= Secure Freight Initiative =

The Secure Freight Initiative (SFI) is a Department of Homeland Security (DHS) program and part of the SAFE Port Act of 2006. It uses non-intrusive Inspection (NII) and radiation detection technology. It also gathers data to measure trade activity for risk-management and protection of United States international trade. The Secure Freight Initiative builds on the current partnership between the Container Security Initiative (CSI) and the Department of Energy's Megaports Initiative.

The two sides of the Secure Freight Initiative are: the Container Security Initiative, also known as the International Container Security scanning project and the Importer Security Filing Program. A third pillar was to have been the Global Trade Exchange (GTX), a data acquisition program which was funded as part of the Homeland Security Budget for 2008 and 2009, but is delayed and remains under study.

The Secure Freight Initiative was kicked off in end-April 2007, with the commencement of the International Container Security project.

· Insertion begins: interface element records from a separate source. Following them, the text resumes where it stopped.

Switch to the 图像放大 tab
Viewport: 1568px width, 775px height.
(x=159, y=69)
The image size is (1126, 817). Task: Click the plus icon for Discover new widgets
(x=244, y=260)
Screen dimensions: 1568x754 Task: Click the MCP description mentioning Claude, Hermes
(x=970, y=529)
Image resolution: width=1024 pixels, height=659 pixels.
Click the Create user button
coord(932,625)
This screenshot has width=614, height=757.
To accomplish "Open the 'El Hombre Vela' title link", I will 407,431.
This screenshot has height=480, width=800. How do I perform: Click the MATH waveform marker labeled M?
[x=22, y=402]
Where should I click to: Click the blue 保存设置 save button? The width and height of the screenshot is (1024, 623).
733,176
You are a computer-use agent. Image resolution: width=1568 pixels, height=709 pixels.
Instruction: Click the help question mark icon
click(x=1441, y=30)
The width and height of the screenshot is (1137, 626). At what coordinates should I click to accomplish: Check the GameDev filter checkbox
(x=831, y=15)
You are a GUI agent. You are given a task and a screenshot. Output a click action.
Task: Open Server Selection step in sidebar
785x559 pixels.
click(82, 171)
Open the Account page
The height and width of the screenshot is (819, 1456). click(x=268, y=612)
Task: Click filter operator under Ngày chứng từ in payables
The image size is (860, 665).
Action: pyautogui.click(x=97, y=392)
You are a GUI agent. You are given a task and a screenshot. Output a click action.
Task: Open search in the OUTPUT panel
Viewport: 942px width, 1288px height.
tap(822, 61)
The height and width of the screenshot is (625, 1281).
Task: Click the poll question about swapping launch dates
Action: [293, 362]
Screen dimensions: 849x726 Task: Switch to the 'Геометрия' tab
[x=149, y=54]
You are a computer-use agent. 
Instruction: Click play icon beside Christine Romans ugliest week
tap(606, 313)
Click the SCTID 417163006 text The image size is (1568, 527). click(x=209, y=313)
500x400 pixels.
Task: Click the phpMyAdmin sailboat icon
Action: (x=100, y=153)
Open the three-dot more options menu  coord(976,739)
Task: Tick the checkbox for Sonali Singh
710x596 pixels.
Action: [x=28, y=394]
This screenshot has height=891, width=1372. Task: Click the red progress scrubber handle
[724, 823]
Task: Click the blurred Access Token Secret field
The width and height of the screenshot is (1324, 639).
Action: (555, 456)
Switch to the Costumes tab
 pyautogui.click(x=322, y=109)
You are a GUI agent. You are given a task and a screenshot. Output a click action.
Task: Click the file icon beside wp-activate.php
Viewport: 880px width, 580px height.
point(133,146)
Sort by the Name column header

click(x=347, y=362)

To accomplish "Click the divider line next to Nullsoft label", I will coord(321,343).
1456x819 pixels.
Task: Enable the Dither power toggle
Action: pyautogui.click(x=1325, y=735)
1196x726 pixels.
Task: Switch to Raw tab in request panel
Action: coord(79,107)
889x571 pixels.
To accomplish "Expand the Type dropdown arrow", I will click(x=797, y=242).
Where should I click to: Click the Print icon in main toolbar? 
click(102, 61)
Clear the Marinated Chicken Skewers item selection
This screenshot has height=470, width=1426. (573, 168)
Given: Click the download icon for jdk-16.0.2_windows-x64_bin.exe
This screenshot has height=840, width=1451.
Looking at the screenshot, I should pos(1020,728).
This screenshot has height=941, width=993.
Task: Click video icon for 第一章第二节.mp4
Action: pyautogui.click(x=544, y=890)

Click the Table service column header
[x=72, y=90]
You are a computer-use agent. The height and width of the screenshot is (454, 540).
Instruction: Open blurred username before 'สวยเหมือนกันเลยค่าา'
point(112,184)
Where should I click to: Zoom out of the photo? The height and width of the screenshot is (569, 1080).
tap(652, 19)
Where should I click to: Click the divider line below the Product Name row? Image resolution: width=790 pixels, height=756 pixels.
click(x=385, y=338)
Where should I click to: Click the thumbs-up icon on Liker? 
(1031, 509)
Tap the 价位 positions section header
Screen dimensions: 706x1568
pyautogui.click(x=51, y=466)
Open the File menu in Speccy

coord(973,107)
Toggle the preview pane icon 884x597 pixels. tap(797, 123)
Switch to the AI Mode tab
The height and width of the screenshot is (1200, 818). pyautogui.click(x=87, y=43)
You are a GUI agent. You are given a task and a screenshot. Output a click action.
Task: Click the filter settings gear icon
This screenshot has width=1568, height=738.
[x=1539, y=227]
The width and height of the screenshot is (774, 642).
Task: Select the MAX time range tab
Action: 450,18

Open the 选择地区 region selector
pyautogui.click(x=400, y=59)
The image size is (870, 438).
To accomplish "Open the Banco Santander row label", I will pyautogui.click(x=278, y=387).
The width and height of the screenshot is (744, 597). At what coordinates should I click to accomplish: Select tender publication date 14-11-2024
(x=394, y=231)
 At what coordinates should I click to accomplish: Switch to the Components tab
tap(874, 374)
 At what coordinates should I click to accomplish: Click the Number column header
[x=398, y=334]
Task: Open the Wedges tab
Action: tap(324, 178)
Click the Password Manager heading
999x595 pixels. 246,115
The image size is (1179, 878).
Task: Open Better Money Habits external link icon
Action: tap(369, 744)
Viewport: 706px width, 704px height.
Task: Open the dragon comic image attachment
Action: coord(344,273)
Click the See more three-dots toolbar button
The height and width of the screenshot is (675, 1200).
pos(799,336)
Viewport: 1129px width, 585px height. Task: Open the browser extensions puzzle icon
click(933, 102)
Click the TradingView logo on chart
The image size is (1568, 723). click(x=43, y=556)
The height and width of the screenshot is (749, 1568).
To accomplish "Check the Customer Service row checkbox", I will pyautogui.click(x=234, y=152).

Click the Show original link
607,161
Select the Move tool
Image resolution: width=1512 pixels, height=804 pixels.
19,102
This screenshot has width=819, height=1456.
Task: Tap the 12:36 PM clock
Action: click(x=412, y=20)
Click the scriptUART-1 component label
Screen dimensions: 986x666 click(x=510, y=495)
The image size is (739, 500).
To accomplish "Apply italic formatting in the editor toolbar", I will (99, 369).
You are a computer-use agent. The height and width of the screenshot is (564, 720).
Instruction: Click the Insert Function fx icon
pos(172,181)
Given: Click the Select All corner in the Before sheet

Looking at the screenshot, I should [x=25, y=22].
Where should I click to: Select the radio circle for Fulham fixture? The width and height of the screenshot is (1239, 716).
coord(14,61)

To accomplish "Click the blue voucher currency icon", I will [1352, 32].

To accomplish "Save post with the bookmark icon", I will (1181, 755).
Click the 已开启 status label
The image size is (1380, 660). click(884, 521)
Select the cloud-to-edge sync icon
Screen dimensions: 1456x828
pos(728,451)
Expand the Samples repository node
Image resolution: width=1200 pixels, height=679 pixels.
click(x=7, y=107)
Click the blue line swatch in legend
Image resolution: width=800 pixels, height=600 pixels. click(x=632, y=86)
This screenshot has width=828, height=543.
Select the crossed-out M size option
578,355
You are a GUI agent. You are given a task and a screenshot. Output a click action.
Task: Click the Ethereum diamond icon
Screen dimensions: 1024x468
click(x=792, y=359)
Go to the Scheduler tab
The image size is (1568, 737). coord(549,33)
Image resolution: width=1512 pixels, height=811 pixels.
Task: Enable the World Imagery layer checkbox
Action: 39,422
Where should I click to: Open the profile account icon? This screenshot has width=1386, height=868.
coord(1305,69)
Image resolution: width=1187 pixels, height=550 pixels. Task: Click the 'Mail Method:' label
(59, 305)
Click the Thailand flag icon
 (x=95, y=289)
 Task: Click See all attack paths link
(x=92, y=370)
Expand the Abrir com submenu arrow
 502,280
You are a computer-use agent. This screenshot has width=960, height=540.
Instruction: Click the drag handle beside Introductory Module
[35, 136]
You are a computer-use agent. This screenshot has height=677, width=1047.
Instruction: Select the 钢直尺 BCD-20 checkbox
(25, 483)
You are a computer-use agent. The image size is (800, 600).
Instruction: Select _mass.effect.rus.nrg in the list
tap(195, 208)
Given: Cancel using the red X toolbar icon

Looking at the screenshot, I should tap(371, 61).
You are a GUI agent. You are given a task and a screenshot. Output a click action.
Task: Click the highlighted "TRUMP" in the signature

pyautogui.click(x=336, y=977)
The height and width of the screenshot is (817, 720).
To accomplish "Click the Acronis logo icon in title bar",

The ICS is in pilot phases and is working to develop appropriate means to verify the safety of transport containers, using scanning technology including radiation portal monitors, non-intrusive imaging equipment, and optical character recognition systems. ICS is being implemented in foreign ports; Southampton (United Kingdom), Port Qasim (Pakistan), and Puerto Cortez (Honduras) will become the first seaports to implement the Secure Freight Initiative (SFI) in October 2007. These ports began by scanning all maritime containers destined for the United States for nuclear or other radiological materials. Data from these systems is then provided to U.S. officials at U.S. Customs and Border Protection's National Targeting Center for analysis.

A second leg of the SFI came to light vis-a-vis the new Importer Security Filing (ISF) program, also known as "10+2,". The ISF, "10+2" program was put forth as a risk-management program, part of the DHS strategy to assess and identify high-risk U.S.-bound maritime transport shipments.